At least a few of the Indian intelligencia are not sold on the idea of replacing the Indian Act with Band or Tribal Council legislation. Harold Cardinal, author and former Indian leader, is concerned that to rewrite the Indian Act would be to release the federal government from its obligations to Indian people under the Indian Act.

Ovide Mercredi, AFN National Chief, admitted that the Indian Act should be abolished. He disagrees, however, with reforming the Indian Act by introducing legislation at the Band level, as the Chiefs' Governance Committee and the Department of Indian Affairs advocates.
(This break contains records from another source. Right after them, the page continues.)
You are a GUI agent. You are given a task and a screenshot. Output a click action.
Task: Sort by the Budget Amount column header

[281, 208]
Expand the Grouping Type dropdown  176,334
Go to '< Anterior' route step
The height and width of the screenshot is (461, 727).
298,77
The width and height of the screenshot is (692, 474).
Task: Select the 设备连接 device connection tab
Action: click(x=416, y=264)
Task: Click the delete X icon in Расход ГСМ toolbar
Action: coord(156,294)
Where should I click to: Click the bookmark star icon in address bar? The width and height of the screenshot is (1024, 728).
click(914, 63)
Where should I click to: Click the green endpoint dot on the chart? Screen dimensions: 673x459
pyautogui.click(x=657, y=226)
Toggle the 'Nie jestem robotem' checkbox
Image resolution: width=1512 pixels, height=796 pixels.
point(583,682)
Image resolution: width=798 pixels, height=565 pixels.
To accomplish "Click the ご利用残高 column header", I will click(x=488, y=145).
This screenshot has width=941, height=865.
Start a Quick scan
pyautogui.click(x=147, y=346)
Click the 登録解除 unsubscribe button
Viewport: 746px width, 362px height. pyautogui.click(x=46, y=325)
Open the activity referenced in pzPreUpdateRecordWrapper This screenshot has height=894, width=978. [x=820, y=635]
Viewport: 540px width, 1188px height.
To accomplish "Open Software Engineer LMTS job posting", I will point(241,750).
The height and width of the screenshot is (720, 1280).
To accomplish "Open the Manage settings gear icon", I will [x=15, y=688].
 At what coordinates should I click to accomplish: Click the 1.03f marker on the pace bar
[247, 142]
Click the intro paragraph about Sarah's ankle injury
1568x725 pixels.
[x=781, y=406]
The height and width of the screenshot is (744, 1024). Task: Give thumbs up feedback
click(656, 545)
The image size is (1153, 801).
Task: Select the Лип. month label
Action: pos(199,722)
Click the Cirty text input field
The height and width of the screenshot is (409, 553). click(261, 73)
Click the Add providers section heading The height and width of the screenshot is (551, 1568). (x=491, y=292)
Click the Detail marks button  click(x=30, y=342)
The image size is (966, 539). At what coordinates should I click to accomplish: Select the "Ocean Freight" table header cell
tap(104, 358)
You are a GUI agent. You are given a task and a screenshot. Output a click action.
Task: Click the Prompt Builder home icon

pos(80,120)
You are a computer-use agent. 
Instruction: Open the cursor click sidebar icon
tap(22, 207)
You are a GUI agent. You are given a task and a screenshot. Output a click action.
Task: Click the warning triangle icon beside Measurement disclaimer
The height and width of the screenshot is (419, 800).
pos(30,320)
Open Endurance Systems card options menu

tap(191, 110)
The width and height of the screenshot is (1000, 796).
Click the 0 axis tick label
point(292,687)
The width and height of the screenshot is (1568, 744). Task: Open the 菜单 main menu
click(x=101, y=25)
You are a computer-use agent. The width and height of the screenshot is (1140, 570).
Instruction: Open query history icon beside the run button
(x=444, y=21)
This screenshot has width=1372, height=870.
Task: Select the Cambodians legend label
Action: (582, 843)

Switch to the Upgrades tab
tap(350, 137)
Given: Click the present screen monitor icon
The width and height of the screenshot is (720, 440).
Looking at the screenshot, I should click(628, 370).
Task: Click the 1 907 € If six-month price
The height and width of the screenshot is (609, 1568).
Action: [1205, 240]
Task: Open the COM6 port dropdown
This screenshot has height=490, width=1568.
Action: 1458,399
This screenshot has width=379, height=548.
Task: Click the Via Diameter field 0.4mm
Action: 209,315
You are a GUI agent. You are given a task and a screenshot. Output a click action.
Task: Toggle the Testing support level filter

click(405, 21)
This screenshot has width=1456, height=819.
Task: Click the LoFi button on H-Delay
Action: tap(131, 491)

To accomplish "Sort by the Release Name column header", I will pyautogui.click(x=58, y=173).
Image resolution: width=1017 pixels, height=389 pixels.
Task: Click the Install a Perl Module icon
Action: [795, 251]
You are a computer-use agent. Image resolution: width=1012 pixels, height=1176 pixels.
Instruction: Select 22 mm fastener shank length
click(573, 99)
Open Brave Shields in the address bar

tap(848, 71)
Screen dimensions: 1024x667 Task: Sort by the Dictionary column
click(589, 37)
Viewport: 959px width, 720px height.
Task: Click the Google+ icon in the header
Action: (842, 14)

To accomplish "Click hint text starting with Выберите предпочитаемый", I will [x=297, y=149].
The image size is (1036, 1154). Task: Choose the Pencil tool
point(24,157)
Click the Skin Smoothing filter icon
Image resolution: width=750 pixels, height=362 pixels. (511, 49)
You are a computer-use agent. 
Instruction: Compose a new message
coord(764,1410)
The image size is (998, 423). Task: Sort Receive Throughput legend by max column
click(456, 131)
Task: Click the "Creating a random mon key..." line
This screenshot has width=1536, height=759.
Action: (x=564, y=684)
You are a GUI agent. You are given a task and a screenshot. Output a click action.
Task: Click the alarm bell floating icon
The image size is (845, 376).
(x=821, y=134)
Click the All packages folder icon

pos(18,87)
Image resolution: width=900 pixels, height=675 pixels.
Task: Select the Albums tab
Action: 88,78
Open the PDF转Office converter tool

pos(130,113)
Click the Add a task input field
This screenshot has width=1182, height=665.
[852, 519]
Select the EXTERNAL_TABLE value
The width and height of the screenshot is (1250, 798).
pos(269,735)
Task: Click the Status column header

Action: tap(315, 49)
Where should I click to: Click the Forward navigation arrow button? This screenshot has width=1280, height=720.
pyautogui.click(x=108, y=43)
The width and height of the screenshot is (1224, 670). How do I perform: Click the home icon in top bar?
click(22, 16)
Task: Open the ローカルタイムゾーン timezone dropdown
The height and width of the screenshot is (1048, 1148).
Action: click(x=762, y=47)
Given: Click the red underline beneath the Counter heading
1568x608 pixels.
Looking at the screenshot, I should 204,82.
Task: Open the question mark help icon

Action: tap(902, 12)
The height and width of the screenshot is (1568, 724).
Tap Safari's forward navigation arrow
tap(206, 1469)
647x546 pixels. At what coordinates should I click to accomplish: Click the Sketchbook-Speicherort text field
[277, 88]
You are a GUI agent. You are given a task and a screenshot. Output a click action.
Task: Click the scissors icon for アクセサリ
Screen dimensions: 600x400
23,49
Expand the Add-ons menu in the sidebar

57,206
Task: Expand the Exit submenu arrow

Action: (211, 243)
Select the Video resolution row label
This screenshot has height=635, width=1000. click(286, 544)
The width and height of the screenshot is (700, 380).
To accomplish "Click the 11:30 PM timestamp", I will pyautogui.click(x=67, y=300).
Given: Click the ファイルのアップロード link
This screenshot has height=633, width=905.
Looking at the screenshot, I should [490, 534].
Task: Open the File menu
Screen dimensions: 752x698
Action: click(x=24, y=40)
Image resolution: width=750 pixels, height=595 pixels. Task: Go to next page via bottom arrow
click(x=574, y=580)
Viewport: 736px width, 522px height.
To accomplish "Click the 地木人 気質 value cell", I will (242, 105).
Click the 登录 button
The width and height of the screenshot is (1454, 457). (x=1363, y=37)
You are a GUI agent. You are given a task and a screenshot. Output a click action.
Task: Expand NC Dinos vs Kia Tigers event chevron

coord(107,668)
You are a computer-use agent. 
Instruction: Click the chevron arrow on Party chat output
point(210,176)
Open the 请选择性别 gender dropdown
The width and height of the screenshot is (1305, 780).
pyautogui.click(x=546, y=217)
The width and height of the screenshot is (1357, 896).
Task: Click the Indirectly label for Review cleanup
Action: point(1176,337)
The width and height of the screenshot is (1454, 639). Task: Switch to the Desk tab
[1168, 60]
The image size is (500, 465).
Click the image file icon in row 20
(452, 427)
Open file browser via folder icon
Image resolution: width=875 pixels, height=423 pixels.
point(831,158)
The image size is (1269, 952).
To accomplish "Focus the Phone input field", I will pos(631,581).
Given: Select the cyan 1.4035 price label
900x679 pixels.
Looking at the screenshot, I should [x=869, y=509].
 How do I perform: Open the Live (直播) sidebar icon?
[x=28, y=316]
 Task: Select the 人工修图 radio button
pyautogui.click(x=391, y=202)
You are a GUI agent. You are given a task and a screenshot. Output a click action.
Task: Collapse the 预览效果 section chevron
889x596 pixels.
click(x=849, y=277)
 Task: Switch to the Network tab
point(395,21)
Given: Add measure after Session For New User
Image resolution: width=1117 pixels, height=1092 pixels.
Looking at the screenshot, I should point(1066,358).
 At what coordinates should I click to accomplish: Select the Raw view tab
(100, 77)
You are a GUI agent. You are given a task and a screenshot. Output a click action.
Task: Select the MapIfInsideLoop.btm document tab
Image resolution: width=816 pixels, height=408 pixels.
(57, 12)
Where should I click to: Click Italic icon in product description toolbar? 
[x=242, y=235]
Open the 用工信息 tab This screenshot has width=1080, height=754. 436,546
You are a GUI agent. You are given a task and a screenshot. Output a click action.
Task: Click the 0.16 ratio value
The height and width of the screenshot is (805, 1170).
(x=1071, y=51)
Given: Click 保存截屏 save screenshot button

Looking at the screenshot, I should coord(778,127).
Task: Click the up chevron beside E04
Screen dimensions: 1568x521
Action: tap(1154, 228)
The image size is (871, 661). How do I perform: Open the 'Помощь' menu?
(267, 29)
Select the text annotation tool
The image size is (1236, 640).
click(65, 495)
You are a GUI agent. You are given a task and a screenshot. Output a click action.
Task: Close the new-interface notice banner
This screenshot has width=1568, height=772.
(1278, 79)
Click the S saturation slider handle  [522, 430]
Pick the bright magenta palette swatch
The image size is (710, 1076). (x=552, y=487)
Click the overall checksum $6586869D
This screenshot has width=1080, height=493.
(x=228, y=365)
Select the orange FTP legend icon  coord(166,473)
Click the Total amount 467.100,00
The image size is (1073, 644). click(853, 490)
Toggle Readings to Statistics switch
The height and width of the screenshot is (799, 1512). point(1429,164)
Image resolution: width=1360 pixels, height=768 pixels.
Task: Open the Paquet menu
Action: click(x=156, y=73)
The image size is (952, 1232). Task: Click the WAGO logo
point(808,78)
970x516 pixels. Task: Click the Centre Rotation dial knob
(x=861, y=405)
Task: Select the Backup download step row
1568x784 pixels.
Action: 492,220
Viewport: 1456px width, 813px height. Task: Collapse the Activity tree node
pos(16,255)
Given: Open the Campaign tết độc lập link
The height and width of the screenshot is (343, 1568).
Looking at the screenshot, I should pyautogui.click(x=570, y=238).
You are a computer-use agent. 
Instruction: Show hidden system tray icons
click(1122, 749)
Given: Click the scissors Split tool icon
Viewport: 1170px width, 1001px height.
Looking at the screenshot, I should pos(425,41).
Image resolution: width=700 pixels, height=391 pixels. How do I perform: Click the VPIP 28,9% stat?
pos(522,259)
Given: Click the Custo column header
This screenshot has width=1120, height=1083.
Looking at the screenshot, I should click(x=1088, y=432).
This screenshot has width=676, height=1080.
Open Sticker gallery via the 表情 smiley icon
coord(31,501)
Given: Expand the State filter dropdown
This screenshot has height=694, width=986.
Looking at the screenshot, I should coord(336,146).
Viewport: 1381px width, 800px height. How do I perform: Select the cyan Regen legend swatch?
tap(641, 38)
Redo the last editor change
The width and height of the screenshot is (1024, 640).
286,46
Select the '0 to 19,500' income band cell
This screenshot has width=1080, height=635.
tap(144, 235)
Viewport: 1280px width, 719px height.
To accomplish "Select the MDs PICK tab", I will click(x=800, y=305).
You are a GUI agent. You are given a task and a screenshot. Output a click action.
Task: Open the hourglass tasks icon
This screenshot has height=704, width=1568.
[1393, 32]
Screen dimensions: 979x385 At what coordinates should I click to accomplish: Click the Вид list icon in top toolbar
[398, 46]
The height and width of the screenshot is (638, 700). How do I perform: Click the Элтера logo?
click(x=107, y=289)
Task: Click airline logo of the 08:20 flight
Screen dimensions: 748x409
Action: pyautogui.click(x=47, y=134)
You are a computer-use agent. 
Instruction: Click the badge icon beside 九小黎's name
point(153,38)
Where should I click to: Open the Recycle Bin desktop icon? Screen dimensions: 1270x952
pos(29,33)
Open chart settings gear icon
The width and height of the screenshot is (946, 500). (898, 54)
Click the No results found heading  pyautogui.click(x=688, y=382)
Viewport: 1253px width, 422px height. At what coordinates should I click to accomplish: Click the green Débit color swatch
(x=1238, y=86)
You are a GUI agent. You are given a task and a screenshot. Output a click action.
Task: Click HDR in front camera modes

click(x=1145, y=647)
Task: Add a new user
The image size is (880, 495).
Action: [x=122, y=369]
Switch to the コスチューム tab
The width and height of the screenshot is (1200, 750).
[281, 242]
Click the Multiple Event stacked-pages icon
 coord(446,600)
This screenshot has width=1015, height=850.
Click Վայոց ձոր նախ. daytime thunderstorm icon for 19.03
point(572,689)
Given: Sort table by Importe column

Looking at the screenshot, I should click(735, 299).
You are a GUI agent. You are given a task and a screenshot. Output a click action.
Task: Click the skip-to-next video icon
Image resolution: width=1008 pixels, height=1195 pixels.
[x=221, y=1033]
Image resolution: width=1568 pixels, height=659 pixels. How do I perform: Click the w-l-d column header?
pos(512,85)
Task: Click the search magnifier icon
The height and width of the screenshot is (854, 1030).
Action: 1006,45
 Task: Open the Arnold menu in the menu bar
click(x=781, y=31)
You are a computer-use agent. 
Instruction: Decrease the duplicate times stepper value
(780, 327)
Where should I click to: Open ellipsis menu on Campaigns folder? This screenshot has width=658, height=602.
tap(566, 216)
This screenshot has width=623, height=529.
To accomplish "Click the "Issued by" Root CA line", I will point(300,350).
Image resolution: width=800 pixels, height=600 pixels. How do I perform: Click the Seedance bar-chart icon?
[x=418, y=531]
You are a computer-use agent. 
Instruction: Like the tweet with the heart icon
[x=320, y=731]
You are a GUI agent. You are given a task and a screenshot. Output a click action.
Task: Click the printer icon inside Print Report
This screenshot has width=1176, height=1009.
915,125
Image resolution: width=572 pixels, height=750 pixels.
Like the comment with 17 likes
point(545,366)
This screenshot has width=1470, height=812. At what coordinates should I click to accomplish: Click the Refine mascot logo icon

Mercredi, on July 10, announced that the Chiefs' Governance Committee is neither representative of First Nations nor sanctioned by the AFN. "We do not need `Chiefs' Governance Committees' set agendas or write a new Indian Act," said Mercredi. "The Department of Indian Affairs ... must not interfere in the legitimate need of First Nations to control their own destiny."

If the Indian Act is to be replaced, Mercredi insists that the process should bean Indian one. "A good starting point would be a mandate for the Royal Commission to review the Indian Act [and] the role of the Department. [This] would ensure a full opportunity for Aboriginal participation."

Bellegarde, however, said that bands who are now undergoing self-government negotiations cannot be told to hold their work until the Royal Commission is finished its deliberations - which may be months. It's important, he emphasized, that there is "complimentary work at all levels, What we're doing is important...achievable...[and] will build the future of our communities."

Niel Sterrit, Chairman of the Chiefs' Governance Committee, denied that the CGC is working at odds with the AFN. He recognized that there is a difference between the national and community agendas. He stressed that though Mercredi's work at the constitutional level is important and that the CGC "must support the National Chief in his efforts," there is no need for the negotiations for self-government at the band and tribal council levels to wait for constitutional change.

Sterrit urged Chiefs to openly discuss self-government at all levels. Community based self-government initiatives and Indian Act alternatives are interrelated. Only through intense dialogue and much patience will progress be made.